***** Excerpt to read

Open ancapdev opened 2 years ago
A couple things to confirm:
1. switching the call order of setup1 and setup2 doesn't change anything?
2. Warming up the gradient and loss function for each setup function before running @btime
doesn't change anything?
Reduced:
using BenchmarkTools
using Zygote
setup1() = x -> exp.(x)
setup2() = x -> exp.(x)
function train(loss, data)
_, back = pullback(loss, data)
back(1)
return
end
X = (1,)
loss1 = Base.splat(setup1())
println("initial, world: $(Base.get_world_counter())")
@btime train($loss1, $X)
println("re-run, world: $(Base.get_world_counter())")
@btime train($loss1, $X)
loss2 = Base.splat(setup2())
println("setup structurally identical new types, world: $(Base.get_world_counter())")
@btime train($loss2, $X)
loss1 = Base.splat(setup1())
println("re-setup initial, world: $(Base.get_world_counter())")
@btime train($loss1, $X)
Timings:
initial, world: 31482
1.129 μs (29 allocations: 816 bytes)
re-run, world: 31484
1.120 μs (28 allocations: 800 bytes)
setup structurally identical new types, world: 31486
11.829 ns (0 allocations: 0 bytes)
re-setup initial, world: 31488
1.136 μs (28 allocations: 800 bytes)
Factors which appear to make a difference:
abs2
, sin
and exp
, identity
and the binary x .* 1
failed) in the loss function itselfOk, this appears to be going beyond the scope of what Zygote can handle and into core compiler territory. If you run both functions through, code_adjoint
, they are identical. So are the loss functions themselves down to at least the typed IR level. However, we already have a divergence in the type-inferred IR of the gradient code in train
:
Loss 1:
MethodInstance for train(::Base.var"#86#87"{var"#1#2"}, ::Tuple{Int64})
from train(loss, data) in Main at /home/brianc/projects/juliamwes/fluxstuff/1206.jl:8
Arguments
#self#::Core.Const(train)
loss::Core.Const(Base.var"#86#87"{var"#1#2"}(var"#1#2"()))
data::Tuple{Int64}
Locals
@_4::Int64
back::ZYGOTE.VAR"#56#57"
Body::Nothing
1 ─ %1 = Main.pullback(loss, data)::TUPLE{ANY, ZYGOTE.VAR"#56#57"}
│ %2 = Base.indexed_iterate(%1, 1)::Core.PartialStruct(Tuple{Any, Int64}, Any[Any, Core.Const(2)])
│ Core.getfield(%2, 1)
│ (@_4 = Core.getfield(%2, 2))
│ %5 = Base.indexed_iterate(%1, 2, @_4::Core.Const(2))::Core.PartialStruct(Tuple{Zygote.var"#56#57", Int64}, Any[Zygote.var"#56#57", Core.Const(3)])

**********
***** Supplied data

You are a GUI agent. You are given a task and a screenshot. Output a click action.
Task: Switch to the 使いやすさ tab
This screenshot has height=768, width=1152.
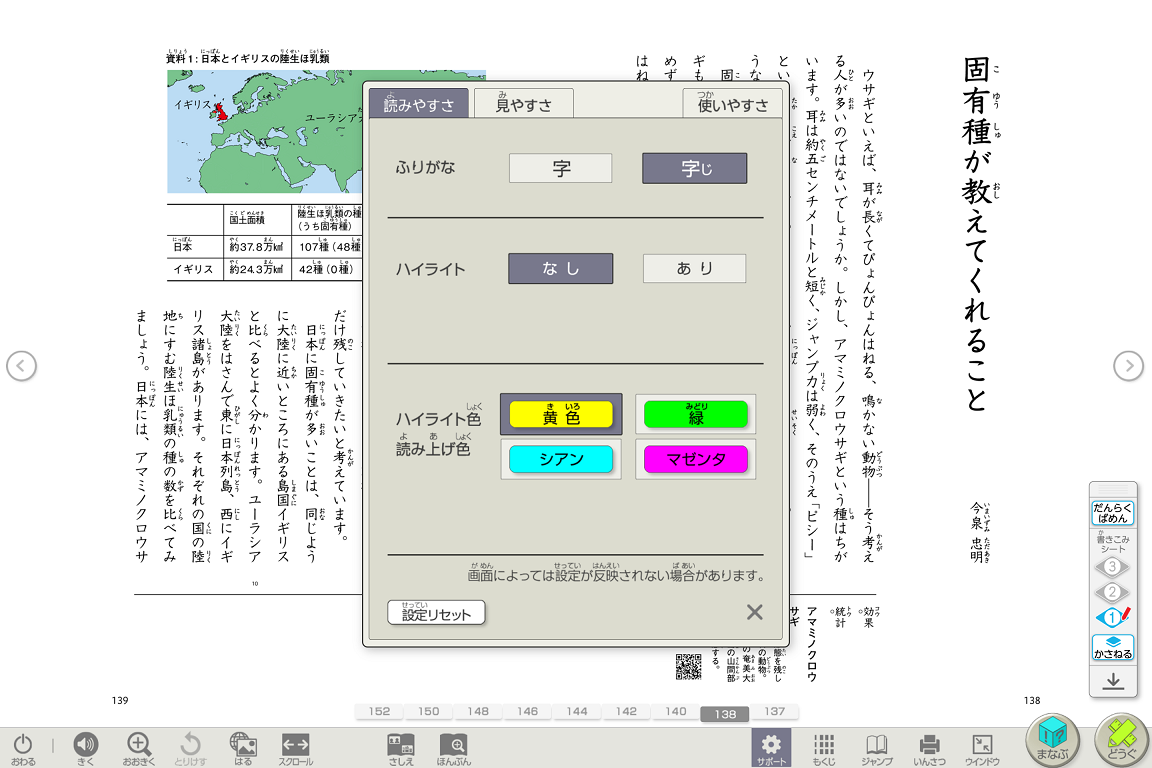pos(733,104)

**********

» **Tasks to perform**:
- 1) Reproduce the part of the Zygote benchmarking thread starting at "Open ancapdev opened" and ending at "function train(loss, data)".
- 2) Condense the paragraph of the Zygote benchmarking thread that begins "A couple things to confirm" into a shorter form that keeps its main points.
- 3) According to the timings in the Zygote benchmarking thread, what result was recorded for the run labeled "setup structurally identical new types"?

» **The answers**:
- 1)
Open ancapdev opened 2 years ago
A couple things to confirm:
1. switching the call order of setup1 and setup2 doesn't change anything?
2. Warming up the gradient and loss function for each setup function before running @btime
doesn't change anything?
Reduced:
using BenchmarkTools
using Zygote
setup1() = x -> exp.(x)
setup2() = x -> exp.(x)
function train(loss, data)

- 2) Two points to verify: whether swapping the call order of setup1 and setup2 changes anything, and whether warming up the gradient and loss function for each setup function before running @btime changes anything.

- 3) 11.829 ns, with 0 allocations and 0 bytes.